Ortiz-Griffin e Griffin (2007) apontam que a Meseta Central, onde predominava a economia pastoril, moldou a personalidade humana de Castela e reforçou sua relação com os territórios do sul da Andaluzia e os domínios fortemente independentes de galegos e bascos no norte. Até mesmo Portugal, numa escala menor, apresentou diferenças regionais e antagonismos que se manifestaram ao longo das diversas regiões.

Em meados do século XV, as opções e oportunidades dos estados ibéricos podem ter interagido de várias maneiras diferentes. Ao perseguir e expulsar o inimigo mouro em retirada para o Marrocos, os ibéricos aventuraram-se para além dos primeiros postos avançados do Atlântico estabelecidos na Madeira e nos Açores. Também renovariam antigos laços com a Itália. A tentativa de tomada do trono de Castela em 1476 pelos portugueses para se tornarem a força dominante na península foi frustrada. O Reino de Aragão tinha aspirações semelhantes.

Contudo, dada a combinação de maior população e território, Castela acabaria por triunfar sobre o aventureirismo militar imprudente dos portugueses e a diplomacia astuta dos aragoneses para emergir como o líder dominante e modelador do futuro da Península Ibérica.

No caldo de expansão territorial justificado pela ordem divina e pelo engendramento dos Estados-Nação, a guerra passa a ser fato dominante que estrutura a sociedade e a economia da Península Ibérica medieval. Dado o estado de guerra intermitente, seria nos períodos de tréguas em que se estabeleceriam as relações comerciais e políticas e estaria constantemente presente no horizonte mental da sociedade ibérica.
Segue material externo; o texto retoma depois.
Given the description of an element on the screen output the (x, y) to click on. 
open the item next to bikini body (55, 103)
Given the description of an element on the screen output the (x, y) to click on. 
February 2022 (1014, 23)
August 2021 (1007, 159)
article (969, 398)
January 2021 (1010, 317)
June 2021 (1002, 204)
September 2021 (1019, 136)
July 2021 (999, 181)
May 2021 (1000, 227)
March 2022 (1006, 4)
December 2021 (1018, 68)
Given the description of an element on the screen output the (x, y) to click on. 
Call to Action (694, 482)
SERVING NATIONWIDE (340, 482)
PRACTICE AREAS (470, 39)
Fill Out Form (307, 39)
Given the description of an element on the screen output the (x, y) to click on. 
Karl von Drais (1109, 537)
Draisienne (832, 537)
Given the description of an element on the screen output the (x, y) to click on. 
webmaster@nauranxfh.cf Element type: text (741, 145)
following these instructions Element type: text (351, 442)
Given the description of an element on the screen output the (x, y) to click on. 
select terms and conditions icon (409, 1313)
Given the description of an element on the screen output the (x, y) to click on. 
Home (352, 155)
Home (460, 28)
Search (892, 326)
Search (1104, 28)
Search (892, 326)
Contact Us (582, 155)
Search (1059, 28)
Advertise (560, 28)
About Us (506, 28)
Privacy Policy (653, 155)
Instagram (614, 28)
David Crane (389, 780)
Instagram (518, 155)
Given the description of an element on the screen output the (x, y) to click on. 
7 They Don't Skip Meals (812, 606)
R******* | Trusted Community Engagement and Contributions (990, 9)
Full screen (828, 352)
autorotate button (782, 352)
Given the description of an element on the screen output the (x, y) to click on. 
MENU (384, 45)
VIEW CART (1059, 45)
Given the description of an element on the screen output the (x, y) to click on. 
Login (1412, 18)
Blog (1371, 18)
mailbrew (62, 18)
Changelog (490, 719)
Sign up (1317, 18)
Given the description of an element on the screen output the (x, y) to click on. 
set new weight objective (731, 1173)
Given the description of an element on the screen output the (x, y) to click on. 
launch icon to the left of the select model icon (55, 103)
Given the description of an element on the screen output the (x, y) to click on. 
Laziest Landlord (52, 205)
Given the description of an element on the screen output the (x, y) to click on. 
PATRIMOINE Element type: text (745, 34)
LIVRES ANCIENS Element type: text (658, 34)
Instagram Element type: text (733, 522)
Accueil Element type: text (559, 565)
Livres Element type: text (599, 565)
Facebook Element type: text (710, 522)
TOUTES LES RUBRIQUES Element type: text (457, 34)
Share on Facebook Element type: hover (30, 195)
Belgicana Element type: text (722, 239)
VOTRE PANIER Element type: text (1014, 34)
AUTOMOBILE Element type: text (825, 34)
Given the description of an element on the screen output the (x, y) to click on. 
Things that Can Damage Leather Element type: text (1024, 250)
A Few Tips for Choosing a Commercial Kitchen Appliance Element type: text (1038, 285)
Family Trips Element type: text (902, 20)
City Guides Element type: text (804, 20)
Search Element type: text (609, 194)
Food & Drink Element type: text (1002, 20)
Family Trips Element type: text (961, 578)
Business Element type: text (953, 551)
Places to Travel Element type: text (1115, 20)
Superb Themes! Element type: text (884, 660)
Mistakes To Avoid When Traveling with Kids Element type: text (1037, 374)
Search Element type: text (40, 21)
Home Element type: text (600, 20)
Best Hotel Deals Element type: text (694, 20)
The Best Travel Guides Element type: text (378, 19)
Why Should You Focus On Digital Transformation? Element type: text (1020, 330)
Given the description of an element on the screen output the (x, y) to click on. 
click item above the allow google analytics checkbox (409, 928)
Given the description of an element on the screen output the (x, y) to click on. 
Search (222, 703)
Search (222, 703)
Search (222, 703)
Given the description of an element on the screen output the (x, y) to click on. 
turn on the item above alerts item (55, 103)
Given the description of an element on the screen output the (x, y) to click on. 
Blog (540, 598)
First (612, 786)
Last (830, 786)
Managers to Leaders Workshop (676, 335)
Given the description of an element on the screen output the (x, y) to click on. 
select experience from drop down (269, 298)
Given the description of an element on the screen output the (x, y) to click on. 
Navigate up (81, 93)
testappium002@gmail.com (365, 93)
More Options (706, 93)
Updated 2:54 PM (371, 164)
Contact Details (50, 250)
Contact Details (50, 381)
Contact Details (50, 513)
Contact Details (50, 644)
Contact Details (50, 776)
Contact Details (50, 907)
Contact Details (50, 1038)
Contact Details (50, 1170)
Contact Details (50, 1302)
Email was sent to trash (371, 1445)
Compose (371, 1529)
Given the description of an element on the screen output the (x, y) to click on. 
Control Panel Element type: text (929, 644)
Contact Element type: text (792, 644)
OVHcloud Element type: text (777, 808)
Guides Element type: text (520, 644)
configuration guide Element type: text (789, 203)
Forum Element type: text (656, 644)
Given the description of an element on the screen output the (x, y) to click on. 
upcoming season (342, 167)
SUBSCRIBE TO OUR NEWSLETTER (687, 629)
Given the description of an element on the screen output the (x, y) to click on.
Marcada por ser uma sociedade de fronteiras, esta sociedade seria caracterizada por forte mobilidade social, onde as flutuações

seriam numerosas na hierarquia social (COSTA, R. da, 1998; FITZ; MONTEIRO, 2018;

RUCQUOI, 1995).

De acordo com Fitz e Monteiro (2018), a guerra era uma atividade central na vida das sociedades medievais ibéricas, cuja violência armada era perpetrada não somente pelos Estados, como também por outras instituições e indivíduos, sendo configurado como um fenômeno ordinário. As atividades militares que frequentemente colocavam em xeque o destino das instituições, pessoas e comunidades, acabavam por mobilizar recursos humanos, intelectuais, econômicos, tecnológicos e institucionais. Segundo os autores, em comparação com os padrões de comportamento comuns ao resto da Europa Ocidental, havia forte militarização das sociedades ibéricas, sobretudo nos reinos cristãos, cujas sociedades estariam organizadas pela e para a guerra. Haveria uma extensão generalizada das obrigações militares que não eram limitadas a um único grupo social.

O sistema constante de guerras gerariam efeitos nas mudanças institucionais e sobretudo econômicas. Os constantes conflitos mobilizavam as tropas que culminariam nas chamadas "revolução militar". Já que a guerra exigia gastos com tecnologia militar e mão-de-obra, houve a necessidade de ampliar e tornar mais complexo os sistemas fiscais no período moderno. O sistema militar não seria mais sustentado pela nobreza ou pelas cidades; passaria a depender de um sistema financeiro mais sofisticado e um aparato logístico mais centralizado (YUN-CASALILLA, 2019).